Monday, 2 July 2012

Books #27 - #31

So much for blogger saving draft posts. This is the second time I've written this. Curse you blogger!
 Boston: Storrow Drive - Reverse the Curse

#27 Oscar Wilde and a Death of No Importance
by Gyles Brandreth

A rather odd story full of juxtapositions - sexuality vs abstinence, poor vs rich, adoration vs loathing, london vs paris etc. Oscar starts the book by discovering a murder but doesn't tell anyone or report it until the body has been removed and the netire room stripped and polished. With beeswax. Conan Doyle again turns up and Oscar's similarity to Sherlock and then Mycroft Holmes is emphasised as he jumps about coming to all sorts of conclusions. The charactors in this are well written but I have some toruble believing that so many of them could be such good liars. Lies are very tiring and hard to keep track of, in my experience.

#28 I am the only Running Footman
by Martha Grimes

A Martha Grimes book and a good one. These books all look like they'll be typical 'cosies' until you get into them. They're intelligent and well written with wit and good character development. By the end you expect to find out whodunnit but it's not always the way with this series and this is one where I ended up reading the ending a few times over because it was so ambiguous. After reading four in a go a few years back I was astonished to find out the author is american and lives somewhere like Texas. She writes of London and the countryside with utter conviction. These tend to be out of print in the UK but are current in the US. If you find one in a second hand shop I'd definitely recommend it.

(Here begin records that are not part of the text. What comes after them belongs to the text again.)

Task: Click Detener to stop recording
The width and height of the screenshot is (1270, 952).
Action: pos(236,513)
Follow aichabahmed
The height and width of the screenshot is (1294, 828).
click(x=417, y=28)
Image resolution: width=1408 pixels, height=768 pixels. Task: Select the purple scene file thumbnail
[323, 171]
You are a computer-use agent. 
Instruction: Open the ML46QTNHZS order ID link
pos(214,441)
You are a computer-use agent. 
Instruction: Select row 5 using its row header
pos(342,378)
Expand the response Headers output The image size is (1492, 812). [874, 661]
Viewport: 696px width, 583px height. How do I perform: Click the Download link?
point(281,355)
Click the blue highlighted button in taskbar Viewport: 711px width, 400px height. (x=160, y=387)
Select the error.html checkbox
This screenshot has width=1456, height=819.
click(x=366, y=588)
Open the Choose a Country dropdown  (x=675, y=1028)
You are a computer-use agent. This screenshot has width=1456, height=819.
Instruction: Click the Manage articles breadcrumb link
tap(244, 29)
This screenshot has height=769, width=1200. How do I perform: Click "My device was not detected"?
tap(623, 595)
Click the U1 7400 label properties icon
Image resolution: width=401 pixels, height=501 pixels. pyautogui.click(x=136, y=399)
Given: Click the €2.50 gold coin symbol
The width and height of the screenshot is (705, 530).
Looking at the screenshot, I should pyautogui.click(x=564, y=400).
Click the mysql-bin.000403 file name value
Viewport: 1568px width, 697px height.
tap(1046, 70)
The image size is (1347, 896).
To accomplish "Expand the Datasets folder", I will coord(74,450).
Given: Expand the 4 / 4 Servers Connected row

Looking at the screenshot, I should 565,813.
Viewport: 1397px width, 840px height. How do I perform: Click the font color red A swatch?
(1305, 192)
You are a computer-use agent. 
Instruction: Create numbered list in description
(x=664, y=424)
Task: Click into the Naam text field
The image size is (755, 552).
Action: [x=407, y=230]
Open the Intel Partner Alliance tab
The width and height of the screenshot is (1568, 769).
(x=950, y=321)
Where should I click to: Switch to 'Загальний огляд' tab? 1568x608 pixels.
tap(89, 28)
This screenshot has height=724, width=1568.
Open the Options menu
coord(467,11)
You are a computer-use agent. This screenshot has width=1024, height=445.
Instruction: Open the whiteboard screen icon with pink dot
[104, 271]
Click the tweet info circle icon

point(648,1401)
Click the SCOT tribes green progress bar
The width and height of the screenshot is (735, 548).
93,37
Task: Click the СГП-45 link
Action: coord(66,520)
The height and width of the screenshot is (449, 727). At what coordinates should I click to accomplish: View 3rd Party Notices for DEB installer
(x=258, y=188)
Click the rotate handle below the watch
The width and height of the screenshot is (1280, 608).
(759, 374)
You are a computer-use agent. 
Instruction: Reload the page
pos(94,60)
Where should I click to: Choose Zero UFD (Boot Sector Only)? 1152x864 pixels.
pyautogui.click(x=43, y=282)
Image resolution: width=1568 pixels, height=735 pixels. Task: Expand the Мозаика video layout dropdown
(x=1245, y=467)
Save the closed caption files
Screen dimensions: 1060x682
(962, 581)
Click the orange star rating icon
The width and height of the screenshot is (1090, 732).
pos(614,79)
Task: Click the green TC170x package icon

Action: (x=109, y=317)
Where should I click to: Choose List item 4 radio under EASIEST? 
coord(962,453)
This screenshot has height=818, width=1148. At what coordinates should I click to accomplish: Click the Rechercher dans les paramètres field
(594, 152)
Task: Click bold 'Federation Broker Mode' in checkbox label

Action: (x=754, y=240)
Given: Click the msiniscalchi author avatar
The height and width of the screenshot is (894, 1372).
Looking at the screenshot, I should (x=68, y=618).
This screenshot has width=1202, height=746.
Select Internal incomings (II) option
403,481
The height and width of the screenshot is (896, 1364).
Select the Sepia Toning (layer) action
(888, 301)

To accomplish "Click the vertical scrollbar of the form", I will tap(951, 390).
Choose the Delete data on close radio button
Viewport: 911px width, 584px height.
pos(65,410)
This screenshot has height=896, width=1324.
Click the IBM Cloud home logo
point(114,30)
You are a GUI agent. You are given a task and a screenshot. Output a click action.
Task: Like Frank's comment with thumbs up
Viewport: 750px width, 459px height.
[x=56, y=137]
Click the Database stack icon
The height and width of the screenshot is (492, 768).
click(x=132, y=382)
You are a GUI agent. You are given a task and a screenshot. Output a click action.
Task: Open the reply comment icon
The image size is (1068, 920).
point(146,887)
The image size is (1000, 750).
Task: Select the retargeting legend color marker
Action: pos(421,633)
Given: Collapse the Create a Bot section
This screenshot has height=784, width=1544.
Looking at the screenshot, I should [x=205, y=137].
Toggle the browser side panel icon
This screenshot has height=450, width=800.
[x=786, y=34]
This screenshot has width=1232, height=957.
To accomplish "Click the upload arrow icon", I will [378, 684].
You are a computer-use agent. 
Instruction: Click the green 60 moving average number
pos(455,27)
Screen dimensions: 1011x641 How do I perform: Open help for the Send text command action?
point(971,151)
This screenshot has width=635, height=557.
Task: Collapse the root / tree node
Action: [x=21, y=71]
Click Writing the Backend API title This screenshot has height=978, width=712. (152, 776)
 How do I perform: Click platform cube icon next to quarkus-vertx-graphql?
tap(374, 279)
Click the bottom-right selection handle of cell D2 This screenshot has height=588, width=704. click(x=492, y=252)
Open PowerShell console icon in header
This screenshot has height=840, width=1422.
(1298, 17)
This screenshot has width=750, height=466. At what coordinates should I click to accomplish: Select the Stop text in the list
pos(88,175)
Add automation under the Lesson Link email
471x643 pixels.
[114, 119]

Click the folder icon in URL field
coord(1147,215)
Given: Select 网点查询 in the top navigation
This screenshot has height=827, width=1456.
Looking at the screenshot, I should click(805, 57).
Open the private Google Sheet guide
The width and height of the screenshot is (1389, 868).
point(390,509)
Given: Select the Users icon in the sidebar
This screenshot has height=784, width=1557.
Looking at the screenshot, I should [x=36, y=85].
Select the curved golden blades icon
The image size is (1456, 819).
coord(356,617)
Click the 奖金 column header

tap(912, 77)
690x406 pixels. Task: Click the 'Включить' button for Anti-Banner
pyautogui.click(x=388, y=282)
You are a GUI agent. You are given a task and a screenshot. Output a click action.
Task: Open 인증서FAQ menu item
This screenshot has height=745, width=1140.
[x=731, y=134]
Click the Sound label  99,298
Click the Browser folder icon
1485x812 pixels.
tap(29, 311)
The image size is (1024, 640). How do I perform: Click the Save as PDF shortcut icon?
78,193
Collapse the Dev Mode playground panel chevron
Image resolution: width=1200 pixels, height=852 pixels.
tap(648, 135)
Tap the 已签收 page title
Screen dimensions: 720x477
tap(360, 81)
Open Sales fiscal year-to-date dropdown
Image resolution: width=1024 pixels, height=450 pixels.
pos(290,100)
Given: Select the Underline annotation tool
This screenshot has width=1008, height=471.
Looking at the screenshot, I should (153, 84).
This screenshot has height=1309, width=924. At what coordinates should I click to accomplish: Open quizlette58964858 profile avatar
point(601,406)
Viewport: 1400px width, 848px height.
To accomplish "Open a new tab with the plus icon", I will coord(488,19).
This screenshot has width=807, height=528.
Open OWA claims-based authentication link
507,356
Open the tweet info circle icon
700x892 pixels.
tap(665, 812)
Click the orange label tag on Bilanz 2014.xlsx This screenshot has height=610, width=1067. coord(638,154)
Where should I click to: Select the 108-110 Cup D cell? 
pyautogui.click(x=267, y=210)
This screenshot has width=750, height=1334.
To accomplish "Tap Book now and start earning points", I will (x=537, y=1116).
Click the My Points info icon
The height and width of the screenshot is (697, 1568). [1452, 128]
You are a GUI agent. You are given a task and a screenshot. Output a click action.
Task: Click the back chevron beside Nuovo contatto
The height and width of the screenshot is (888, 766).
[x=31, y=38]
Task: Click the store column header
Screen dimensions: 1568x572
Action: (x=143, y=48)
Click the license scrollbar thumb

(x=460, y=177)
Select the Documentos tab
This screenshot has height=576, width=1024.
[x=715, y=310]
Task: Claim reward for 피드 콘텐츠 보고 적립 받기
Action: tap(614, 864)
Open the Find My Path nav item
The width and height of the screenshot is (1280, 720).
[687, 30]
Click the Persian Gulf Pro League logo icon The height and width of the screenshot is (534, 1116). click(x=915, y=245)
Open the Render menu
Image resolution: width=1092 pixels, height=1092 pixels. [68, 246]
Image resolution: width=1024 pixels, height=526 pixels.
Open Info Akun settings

#29 Bryant and May and the Memory of Blood
by Christopher Fowler

Oooof, I do love these books. Again these are set very firmly in England but usually very much in London and the author is himself a Londoner this time. The last two were based more or less within the underground tube system while this one keeps us above ground and plays around with the Punch and Judy stories. A powerful man - is he being punished or is he living out his own passion? The usual inhabitants of the Peculiar Crimes Unit are in place along with several favourites including the amazingly long suffering Alma who explains very calmly at one point how being Bryant's housekeeper is her way of showing respect to God. I would recommend this series to anyone at great length.

#30 The Case of the Murdered Muckraker
by Carola Dunn

Oh dear. Sometimes an otherwise reliable author drops something like this into the mix. Personally I try to tell myself they had received an unexpected tax bill or needed to pay a ransom or something, because otherwise they never would have wanted this published in their name. Daisy is in some part of america - her husband is in another. I can't remember why now. It's not really important. Except I think they're on honeymoon. I wish I'd honeymooned somewhere different to where Pooch did. Anyway. She sees someone get shot and fall down a lift shaft. And so she drags herself into the investigation and gets in the way and some stuff happens and they end up flying cross country in a plane piloted by...a black woman pilot! I almost stopped reading this one. I'm just glad it was a library book because it would have depressed me to have bought it.

#31 The Lamorna Wink
by Martha Grimes

I only finished this one last night so it is still very much with me and kind of echoing around my head as I go back over what happened. My only criticism would be that there wasn't enough Jury. But in his absence you got to see how the individual characters acted without him so it was quite clever to do that. Melrose has gone to Cornwall to view a property he saw in a magazine and to try and get away from his ghastly Aunt. Two small children drowned there with their bodies found hand in hand four years earlier and now there has been another death and a disappearance and Macalvie is on the case. As with #28 these books are a delight. This one does have a definite culprit but how things were done and turned out the way they did is multi-layered and complicated and haunting. It sounds trite but these are the kind of books where you regret they have finished and miss their absence.